▸ **PROBLEM REQUIREMENTS**
Below are records; repeat them all exactly.

▸ **ENTRIES PROVIDED**

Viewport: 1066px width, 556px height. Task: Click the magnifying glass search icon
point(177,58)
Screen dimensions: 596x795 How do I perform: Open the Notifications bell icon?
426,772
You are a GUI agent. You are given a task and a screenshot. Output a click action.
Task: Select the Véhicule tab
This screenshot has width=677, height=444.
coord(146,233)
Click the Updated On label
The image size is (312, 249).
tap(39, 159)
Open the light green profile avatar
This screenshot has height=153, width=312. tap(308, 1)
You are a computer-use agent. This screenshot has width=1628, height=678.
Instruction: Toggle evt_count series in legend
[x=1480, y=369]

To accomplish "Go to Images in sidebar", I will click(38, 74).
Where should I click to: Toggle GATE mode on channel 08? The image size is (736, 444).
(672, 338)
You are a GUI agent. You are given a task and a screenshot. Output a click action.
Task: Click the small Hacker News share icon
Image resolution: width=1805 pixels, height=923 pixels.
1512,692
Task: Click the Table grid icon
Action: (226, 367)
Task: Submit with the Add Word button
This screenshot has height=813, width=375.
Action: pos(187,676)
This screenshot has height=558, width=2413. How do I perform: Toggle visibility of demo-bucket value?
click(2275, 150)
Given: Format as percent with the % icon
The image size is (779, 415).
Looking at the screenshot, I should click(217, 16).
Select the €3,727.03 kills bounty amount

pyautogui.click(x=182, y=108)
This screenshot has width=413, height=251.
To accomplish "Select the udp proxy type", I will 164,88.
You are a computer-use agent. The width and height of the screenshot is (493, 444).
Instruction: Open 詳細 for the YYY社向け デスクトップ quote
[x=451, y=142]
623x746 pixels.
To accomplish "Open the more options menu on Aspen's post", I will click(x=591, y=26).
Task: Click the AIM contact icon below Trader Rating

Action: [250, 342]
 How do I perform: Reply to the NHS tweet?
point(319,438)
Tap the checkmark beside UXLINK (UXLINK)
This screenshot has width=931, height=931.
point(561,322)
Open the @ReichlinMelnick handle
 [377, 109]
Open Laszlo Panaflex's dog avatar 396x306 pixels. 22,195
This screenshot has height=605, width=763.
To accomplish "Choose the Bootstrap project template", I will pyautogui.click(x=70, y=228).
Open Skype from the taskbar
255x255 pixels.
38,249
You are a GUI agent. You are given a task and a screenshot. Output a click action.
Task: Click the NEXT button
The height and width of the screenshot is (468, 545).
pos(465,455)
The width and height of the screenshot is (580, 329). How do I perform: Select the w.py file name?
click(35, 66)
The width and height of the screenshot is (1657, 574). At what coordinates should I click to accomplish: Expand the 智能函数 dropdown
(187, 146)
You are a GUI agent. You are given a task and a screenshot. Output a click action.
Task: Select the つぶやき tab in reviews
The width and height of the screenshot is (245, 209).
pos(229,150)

▸ **TASK RESPONSE**
Viewport: 1066px width, 556px height. Task: Click the magnifying glass search icon
point(177,58)
Screen dimensions: 596x795 How do I perform: Open the Notifications bell icon?
426,772
You are a GUI agent. You are given a task and a screenshot. Output a click action.
Task: Select the Véhicule tab
This screenshot has width=677, height=444.
coord(146,233)
Click the Updated On label
The image size is (312, 249).
tap(39, 159)
Open the light green profile avatar
This screenshot has height=153, width=312. tap(308, 1)
You are a computer-use agent. This screenshot has width=1628, height=678.
Instruction: Toggle evt_count series in legend
[x=1480, y=369]

To accomplish "Go to Images in sidebar", I will click(38, 74).
Where should I click to: Toggle GATE mode on channel 08? The image size is (736, 444).
(672, 338)
You are a GUI agent. You are given a task and a screenshot. Output a click action.
Task: Click the small Hacker News share icon
Image resolution: width=1805 pixels, height=923 pixels.
1512,692
Task: Click the Table grid icon
Action: (226, 367)
Task: Submit with the Add Word button
This screenshot has height=813, width=375.
Action: pos(187,676)
This screenshot has height=558, width=2413. How do I perform: Toggle visibility of demo-bucket value?
click(2275, 150)
Given: Format as percent with the % icon
The image size is (779, 415).
Looking at the screenshot, I should click(217, 16).
Select the €3,727.03 kills bounty amount

pyautogui.click(x=182, y=108)
This screenshot has width=413, height=251.
To accomplish "Select the udp proxy type", I will 164,88.
You are a computer-use agent. The width and height of the screenshot is (493, 444).
Instruction: Open 詳細 for the YYY社向け デスクトップ quote
[x=451, y=142]
623x746 pixels.
To accomplish "Open the more options menu on Aspen's post", I will click(x=591, y=26).
Task: Click the AIM contact icon below Trader Rating

Action: [250, 342]
 How do I perform: Reply to the NHS tweet?
point(319,438)
Tap the checkmark beside UXLINK (UXLINK)
This screenshot has width=931, height=931.
point(561,322)
Open the @ReichlinMelnick handle
 [377, 109]
Open Laszlo Panaflex's dog avatar 396x306 pixels. 22,195
This screenshot has height=605, width=763.
To accomplish "Choose the Bootstrap project template", I will pyautogui.click(x=70, y=228).
Open Skype from the taskbar
255x255 pixels.
38,249
You are a GUI agent. You are given a task and a screenshot. Output a click action.
Task: Click the NEXT button
The height and width of the screenshot is (468, 545).
pos(465,455)
The width and height of the screenshot is (580, 329). How do I perform: Select the w.py file name?
click(35, 66)
The width and height of the screenshot is (1657, 574). At what coordinates should I click to accomplish: Expand the 智能函数 dropdown
(187, 146)
You are a GUI agent. You are given a task and a screenshot. Output a click action.
Task: Select the つぶやき tab in reviews
The width and height of the screenshot is (245, 209).
pos(229,150)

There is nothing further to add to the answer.